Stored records
┌────────
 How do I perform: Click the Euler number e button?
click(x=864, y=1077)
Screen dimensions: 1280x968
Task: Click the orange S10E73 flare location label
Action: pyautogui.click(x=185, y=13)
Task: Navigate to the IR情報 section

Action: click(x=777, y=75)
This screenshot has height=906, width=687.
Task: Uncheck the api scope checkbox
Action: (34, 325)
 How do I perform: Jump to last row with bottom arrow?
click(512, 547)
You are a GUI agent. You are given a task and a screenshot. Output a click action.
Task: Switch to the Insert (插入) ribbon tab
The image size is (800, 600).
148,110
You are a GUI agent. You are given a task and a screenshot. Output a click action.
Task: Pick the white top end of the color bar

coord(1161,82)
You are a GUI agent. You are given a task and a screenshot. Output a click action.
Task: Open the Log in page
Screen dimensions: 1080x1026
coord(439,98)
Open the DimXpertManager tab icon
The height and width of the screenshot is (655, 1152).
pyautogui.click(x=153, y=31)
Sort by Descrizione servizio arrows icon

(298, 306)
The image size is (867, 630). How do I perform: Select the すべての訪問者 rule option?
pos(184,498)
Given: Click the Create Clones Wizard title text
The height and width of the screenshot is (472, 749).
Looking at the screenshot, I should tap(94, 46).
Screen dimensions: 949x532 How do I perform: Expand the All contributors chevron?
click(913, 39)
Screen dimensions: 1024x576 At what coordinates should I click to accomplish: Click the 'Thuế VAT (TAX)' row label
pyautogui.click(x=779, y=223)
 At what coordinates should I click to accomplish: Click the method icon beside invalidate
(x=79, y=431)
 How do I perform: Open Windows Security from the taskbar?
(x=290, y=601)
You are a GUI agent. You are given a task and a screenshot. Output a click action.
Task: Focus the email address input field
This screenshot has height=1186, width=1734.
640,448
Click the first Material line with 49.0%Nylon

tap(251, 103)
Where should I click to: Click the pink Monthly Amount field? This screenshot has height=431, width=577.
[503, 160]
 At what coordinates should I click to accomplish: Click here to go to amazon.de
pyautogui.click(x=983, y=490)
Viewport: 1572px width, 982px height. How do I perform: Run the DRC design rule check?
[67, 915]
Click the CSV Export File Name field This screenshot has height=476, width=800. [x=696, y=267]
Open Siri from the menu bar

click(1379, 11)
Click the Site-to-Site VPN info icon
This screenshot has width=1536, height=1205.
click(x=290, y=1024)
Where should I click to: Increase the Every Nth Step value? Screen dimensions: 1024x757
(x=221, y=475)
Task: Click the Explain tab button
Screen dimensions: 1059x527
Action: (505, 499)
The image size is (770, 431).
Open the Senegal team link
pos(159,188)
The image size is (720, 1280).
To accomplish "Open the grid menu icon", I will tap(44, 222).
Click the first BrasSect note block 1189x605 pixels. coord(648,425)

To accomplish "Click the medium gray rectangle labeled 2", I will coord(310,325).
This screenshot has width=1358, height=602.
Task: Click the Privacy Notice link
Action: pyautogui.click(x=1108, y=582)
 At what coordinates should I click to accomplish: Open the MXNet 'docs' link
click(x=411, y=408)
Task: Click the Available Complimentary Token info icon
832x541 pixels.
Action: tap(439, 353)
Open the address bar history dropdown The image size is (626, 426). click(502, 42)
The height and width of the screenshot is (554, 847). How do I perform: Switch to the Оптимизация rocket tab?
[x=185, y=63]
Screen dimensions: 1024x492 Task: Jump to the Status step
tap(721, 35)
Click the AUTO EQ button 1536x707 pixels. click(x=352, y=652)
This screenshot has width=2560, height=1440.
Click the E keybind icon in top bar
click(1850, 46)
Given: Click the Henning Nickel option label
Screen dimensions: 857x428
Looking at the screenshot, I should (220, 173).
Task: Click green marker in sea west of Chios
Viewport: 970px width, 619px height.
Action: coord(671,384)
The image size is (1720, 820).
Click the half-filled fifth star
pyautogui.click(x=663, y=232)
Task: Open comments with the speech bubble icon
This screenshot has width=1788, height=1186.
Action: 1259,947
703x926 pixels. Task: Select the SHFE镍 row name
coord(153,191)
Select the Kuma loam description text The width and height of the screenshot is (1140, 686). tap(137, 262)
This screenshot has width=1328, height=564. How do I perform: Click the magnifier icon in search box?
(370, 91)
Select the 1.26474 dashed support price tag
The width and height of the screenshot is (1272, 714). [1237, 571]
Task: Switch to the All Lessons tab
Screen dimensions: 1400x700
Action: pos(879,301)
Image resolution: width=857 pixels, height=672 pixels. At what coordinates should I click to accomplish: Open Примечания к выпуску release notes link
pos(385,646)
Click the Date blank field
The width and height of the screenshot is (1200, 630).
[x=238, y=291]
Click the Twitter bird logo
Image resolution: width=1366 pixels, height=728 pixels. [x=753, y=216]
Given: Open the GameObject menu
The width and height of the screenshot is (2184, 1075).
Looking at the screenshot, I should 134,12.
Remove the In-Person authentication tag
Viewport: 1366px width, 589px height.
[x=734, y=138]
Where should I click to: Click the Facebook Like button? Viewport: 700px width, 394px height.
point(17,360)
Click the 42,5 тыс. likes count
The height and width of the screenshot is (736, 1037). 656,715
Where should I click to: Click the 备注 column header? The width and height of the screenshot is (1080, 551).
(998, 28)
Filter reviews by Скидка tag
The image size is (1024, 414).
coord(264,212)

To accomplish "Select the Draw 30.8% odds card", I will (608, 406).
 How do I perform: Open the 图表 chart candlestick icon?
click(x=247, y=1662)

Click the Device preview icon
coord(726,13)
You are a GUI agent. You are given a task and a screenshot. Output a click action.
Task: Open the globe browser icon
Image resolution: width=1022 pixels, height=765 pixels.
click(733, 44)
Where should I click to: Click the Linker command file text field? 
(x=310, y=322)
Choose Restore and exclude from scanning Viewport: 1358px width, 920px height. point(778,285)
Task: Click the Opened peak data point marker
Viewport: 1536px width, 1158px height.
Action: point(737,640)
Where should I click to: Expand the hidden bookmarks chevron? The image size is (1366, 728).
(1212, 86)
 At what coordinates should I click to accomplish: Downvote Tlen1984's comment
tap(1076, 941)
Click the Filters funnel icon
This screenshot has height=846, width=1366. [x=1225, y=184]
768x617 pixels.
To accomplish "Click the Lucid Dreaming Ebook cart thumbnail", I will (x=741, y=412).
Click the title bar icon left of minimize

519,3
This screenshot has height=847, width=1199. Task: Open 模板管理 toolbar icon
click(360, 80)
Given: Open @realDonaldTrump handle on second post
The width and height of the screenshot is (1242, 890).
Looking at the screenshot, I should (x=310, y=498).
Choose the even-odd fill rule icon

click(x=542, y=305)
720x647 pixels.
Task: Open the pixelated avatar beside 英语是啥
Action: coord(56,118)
└────────
Respond with a number only, the count of lines in the entries where the string "address" occurs.

Written reply: 2